I’m a member of Generation X. I had a mom that stayed home with my sister and me, while my father worked as an engineer. We lived a solid, healthy middle-class life.
Yet from my earliest memories, I remember my mom coaching us on how to live as adults. Go to college. Get a good job. Never rely on anyone for your income or your happiness.
Maybe it was because she didn’t work. Maybe it’s because she desperately wanted college, but her parents felt it was a “waste” because she would just get married anyway.
She pushed. And she succeeded. I received both a B.S. and M.S degree. And I’ve been working since I was 14 years old.
For me, it’s never been about working or family. It’s never been about a job or staying at home. I’ve managed to focus in on doing both to the best of my ability, and it works.
I have a great husband who has always been my equal in every way. He was our daughter’s primary caregiver the first three years of her life, working weekends building our photography business while I held the 9 to 5. He cooks. He cleans. We share in all we do. I can’t imagine it any other way.
Through it all, we brought up our daughter with the knowledge she can and will have it all. She is shocked by stories in the media today, talking about “women’s work” versus “men’s work.” Because for her, she has watched and learned from people who have accomplished it all through trial and error. She can go to either of us for any question she may have. She knows her parents are equal in every way.
We’ve given up a well-funded 401k for the opportunity to work from home and be our own bosses. We’ve given up fancy titles for the chance to have life balance our way.
I watched my father work through the stress of a corporate job that downsized and laid off personnel that were months away from retirement.

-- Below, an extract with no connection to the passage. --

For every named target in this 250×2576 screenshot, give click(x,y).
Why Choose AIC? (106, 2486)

I watched my mother yearn for things she didn’t have – a college degree – yet never could work up enough courage to see her dreams to fruition.
And I learned.
It guided me to make my own choices, right or wrong.

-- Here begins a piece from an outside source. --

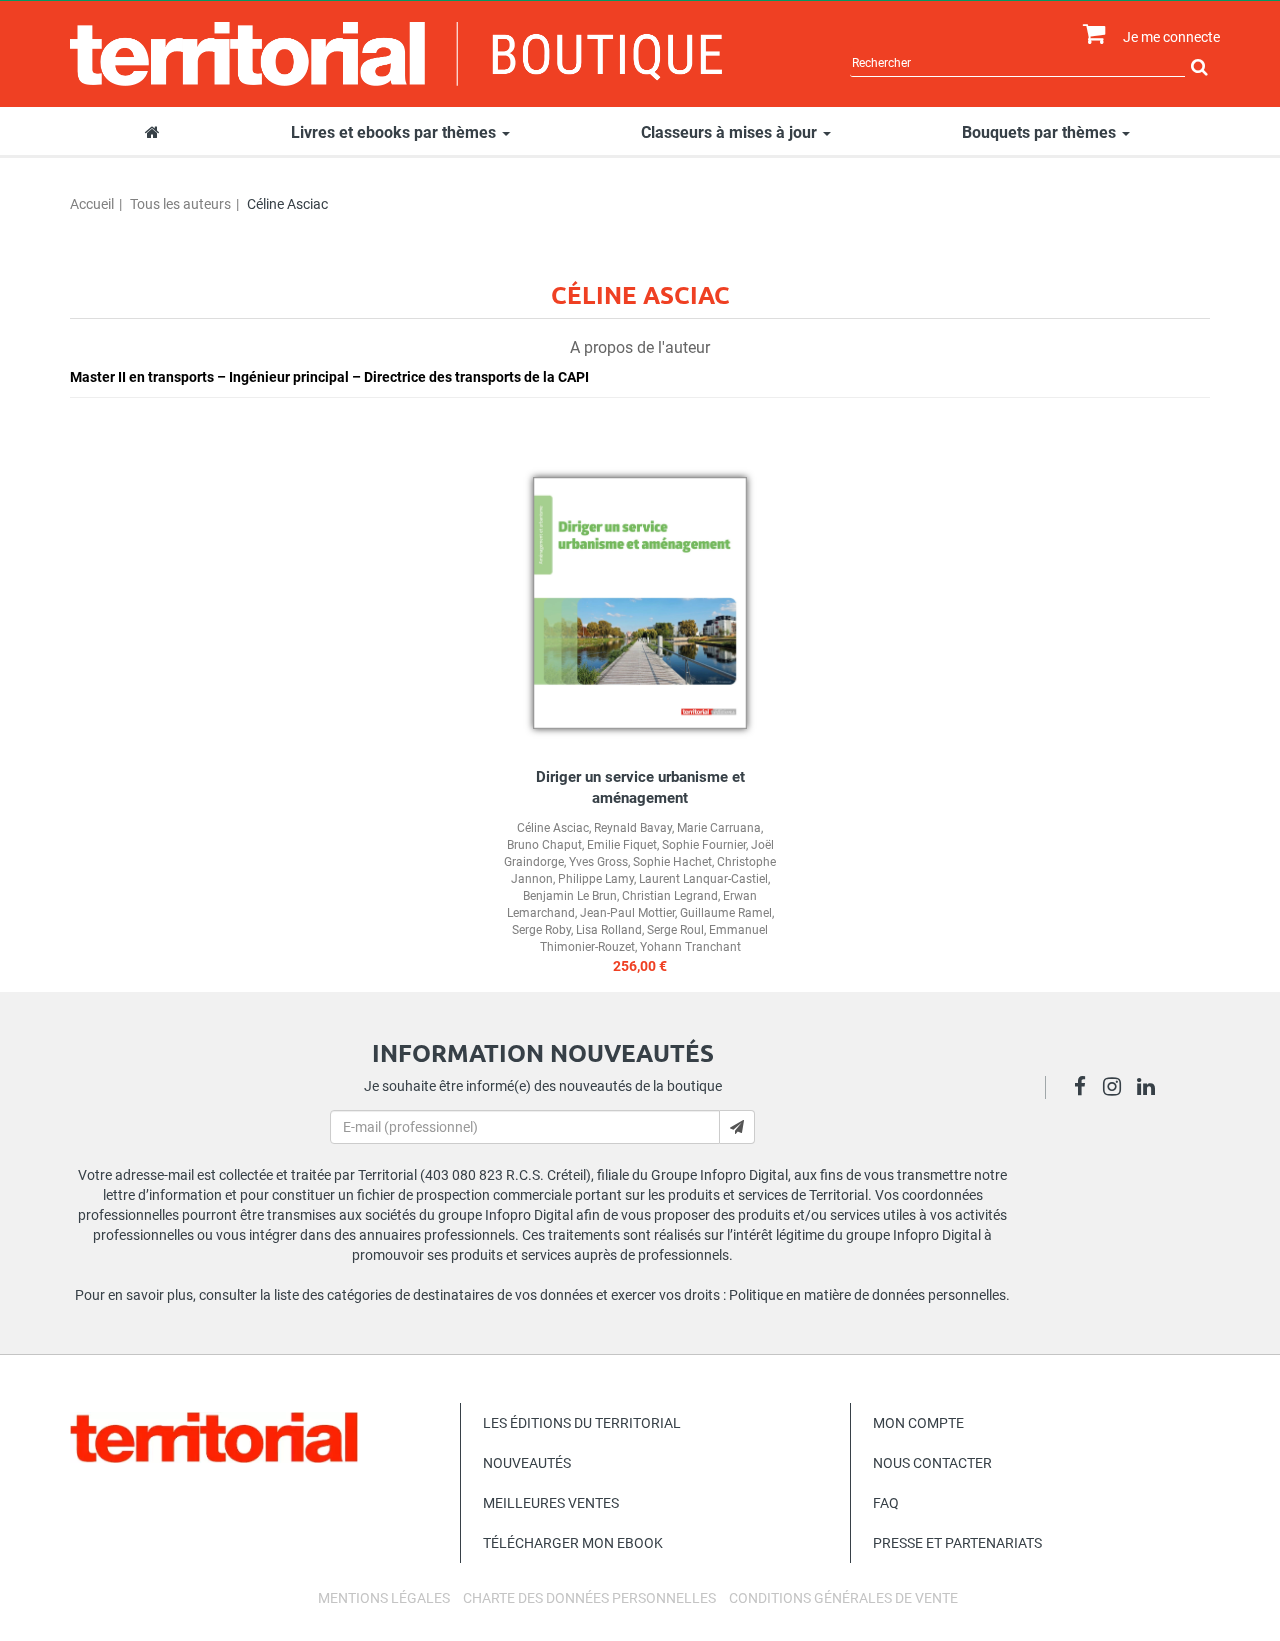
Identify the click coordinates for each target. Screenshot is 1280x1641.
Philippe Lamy (596, 879)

I chose to go to school to help me become the person I am today.
I chose to leave a corporate position to pursue more life balance with a business I could operate from my home.
I chose to build small businesses around me rather than going back into the corporate world because I could control my days around me.
Sometimes that means working 16 hour days. Sometimes that means working through the weekend. Sometimes it means a field trip with my daughter. Sometimes that means a weeklong getaway with my husband.
In reality, isn’t that the price of having it all?
Doesn’t having it all mean doing things the way you want, the way you desire them to go?
To have it all means following the path of your choosing. It never means standing by and allowing others to be your guide.
It doesn’t mean having perfection all the time. It doesn’t mean being in love with your life all of the time. It doesn’t mean you don’t make mistakes and have to backtrack and redo the road from time to time.
It means getting the proper support from around you, whatever that means for you.
It means enjoying your life the way you’ve created it.
What were the two best gifts my parents gave me?
Education provides the opportunities.
Vision guides the choices I make.
I learned by watching their actions. I grew by interpreting it and putting it into place.
“Life is a journey, not a destination.”
Ralph Waldo Emerson
For some, they assume “having it all” is a final destination. I would argue it’s all about the journey along the way.
We learn. We grow. We do.
We do. We teach. We impact.
That’s all I can hope for with my life. That’s all I can hope for with my daughter’s generation. And I think we’re all on a pretty good path.